Quote exactly and only this range of lines in the data below: the line that holds "The width and height of the screenshot is (610, 489)." to the line that holds "Click the green data point on jan. 28", both included.
── Given data ──
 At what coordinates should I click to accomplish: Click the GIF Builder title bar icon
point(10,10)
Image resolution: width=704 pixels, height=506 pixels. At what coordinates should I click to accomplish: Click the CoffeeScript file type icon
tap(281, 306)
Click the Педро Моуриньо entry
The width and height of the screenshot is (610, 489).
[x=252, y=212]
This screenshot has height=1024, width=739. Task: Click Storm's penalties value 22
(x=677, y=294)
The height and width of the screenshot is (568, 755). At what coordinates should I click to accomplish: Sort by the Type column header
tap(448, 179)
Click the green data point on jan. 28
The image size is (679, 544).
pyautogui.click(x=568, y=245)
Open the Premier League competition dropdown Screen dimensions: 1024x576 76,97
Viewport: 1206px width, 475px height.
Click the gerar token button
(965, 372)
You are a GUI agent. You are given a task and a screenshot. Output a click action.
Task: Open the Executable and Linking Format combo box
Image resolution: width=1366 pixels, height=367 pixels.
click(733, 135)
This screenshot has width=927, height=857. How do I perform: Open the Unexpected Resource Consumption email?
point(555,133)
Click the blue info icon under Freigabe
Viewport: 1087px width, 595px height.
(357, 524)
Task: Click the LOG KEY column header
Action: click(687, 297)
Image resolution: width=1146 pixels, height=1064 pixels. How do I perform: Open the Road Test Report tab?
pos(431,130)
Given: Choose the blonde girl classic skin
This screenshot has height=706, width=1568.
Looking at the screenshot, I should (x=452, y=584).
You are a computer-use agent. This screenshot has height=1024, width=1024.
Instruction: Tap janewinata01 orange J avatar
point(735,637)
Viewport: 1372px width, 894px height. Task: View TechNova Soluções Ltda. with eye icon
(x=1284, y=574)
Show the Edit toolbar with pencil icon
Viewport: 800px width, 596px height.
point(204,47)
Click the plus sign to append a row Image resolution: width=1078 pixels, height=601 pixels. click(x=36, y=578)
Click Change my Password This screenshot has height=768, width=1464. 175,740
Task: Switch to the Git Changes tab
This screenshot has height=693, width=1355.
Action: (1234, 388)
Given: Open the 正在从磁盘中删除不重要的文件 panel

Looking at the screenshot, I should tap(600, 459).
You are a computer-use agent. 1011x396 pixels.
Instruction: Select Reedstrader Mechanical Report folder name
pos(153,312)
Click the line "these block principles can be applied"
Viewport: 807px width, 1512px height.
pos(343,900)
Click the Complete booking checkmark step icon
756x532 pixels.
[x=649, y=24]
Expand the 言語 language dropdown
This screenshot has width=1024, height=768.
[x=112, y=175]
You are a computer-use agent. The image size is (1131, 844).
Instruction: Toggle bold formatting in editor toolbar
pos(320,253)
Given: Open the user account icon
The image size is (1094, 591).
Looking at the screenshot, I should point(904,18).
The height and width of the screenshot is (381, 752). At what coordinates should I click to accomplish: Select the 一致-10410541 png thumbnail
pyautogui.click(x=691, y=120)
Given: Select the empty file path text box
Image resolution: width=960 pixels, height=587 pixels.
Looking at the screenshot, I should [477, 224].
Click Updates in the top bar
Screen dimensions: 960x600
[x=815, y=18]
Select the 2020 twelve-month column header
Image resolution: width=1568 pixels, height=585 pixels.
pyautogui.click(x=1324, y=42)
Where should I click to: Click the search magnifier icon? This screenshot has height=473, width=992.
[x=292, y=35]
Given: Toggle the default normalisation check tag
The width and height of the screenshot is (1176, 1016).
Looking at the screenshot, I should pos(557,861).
───
> Solution
The width and height of the screenshot is (610, 489).
[x=252, y=212]
This screenshot has height=1024, width=739. Task: Click Storm's penalties value 22
(x=677, y=294)
The height and width of the screenshot is (568, 755). At what coordinates should I click to accomplish: Sort by the Type column header
tap(448, 179)
Click the green data point on jan. 28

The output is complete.